▶ [GIVEN INSTRUCTION]: Reproduce the material below line for line, without changing anything.

--- START OF RECORDS FOR THIS EXERCISE ---

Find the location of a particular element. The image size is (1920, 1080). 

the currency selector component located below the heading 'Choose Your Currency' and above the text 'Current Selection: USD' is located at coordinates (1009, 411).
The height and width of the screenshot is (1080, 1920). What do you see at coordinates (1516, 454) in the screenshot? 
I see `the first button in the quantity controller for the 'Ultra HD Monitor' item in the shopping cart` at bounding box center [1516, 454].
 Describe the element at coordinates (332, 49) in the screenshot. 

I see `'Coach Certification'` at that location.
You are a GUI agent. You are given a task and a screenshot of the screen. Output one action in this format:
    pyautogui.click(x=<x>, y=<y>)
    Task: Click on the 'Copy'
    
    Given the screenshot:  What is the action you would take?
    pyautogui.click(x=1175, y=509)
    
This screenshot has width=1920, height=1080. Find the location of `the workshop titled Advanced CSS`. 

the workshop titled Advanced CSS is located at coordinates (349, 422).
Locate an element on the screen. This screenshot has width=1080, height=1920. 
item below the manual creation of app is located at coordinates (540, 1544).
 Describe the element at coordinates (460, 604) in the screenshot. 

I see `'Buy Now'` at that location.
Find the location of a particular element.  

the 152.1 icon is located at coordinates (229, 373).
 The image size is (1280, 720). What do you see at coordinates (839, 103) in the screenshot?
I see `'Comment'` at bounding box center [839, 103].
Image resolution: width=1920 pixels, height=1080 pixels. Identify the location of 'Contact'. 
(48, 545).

--- END OF RECORDS FOR THIS EXERCISE ---

▶ [RESPONSE BELOW]:
Find the location of a particular element. The image size is (1920, 1080). 

the currency selector component located below the heading 'Choose Your Currency' and above the text 'Current Selection: USD' is located at coordinates (1009, 411).
The height and width of the screenshot is (1080, 1920). What do you see at coordinates (1516, 454) in the screenshot? 
I see `the first button in the quantity controller for the 'Ultra HD Monitor' item in the shopping cart` at bounding box center [1516, 454].
 Describe the element at coordinates (332, 49) in the screenshot. 

I see `'Coach Certification'` at that location.
You are a GUI agent. You are given a task and a screenshot of the screen. Output one action in this format:
    pyautogui.click(x=<x>, y=<y>)
    Task: Click on the 'Copy'
    
    Given the screenshot:  What is the action you would take?
    pyautogui.click(x=1175, y=509)
    
This screenshot has width=1920, height=1080. Find the location of `the workshop titled Advanced CSS`. 

the workshop titled Advanced CSS is located at coordinates (349, 422).
Locate an element on the screen. This screenshot has width=1080, height=1920. 
item below the manual creation of app is located at coordinates (540, 1544).
 Describe the element at coordinates (460, 604) in the screenshot. 

I see `'Buy Now'` at that location.
Find the location of a particular element.  

the 152.1 icon is located at coordinates (229, 373).
 The image size is (1280, 720). What do you see at coordinates (839, 103) in the screenshot?
I see `'Comment'` at bounding box center [839, 103].
Image resolution: width=1920 pixels, height=1080 pixels. Identify the location of 'Contact'. 
(48, 545).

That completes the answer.